Hesselgrave’s situation is becoming common among the “sandwich generation” – middle-aged Americans who are caring for their parents and their children. This year, the youngest baby boomers turn 50 and, according to the U.S. Census Bureau, people 65 and older are expected to represent 20 percent of the population by 2030, nearly a two-thirds increase in percentage from 2010. As America’s “silver tsunami” draws near, more seniors and their children are searching for options to pay for retirement living and quality care.
“When making plans for the future and looking for a senior living community that’s right for you or your loved one, it’s important to find a community that will work with you and care about your unique needs and abilities,” says Greg Richard, chief operating officer of Brookdale, a leading senior living company that operates more than 1,100 communities in 46 states. “Finding a community that will partner with you and help find solutions to financial, social and health care needs makes a transition easier and more enjoyable.”

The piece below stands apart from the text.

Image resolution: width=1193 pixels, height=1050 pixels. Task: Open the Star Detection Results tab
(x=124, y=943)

Even with the best financial planning, seniors and their families are looking for a creative, smart and advantageous way to pay for retirement living and quality care in the future. Most don’t think they can afford living in a retirement or assisted living community, until they find out that a wide variety of financial options is available to them.
For instance, for veterans who need assistance, the Department of Veteran’s Affairs offers benefits in addition to a monthly pension through the Veterans Aid and Attendance Program. This support allows veterans and their surviving spouses who require a caregiver to assist in various aspects of daily living - including eating, bathing, dressing and medication dosing - to receive money to help pay for long-term care in their own home, a skilled nursing community or an assisted living community. The benefit is not dependent upon service-related injuries. A veteran married to a non-veteran is eligible for approximately $2,000 per month while a married couple who are both veterans is eligible for nearly $2,800 per month. Benefits are also available to veterans who are independent, but who have an ill spouse. Veterans can get monthly financial assistance not only for themselves if they need care, but also for a spouse who needs assistance.
Richard says that Brookdale partners with several companies that offer reverse mortgage loan options, life insurance solutions and home equity loans. Financial counselors are available to assist seniors and their families in determining the best financial option to help pay for home care, assisted living or retirement community needs. Many of these companies, like Elderlife Financial Services, can get families the money they need in less than 24 hours to help with funding gaps. Others, like Life Care Funding Group, can take an existing life insurance policy and set up a long-term care benefit plan.
“Planning for the future is difficult, especially for those of us who didn’t start saving early enough during our main bread-winning years,” says Richard. “Regardless of your age, it’s never too late to research the financial options available for your future or your loved one’s needs.”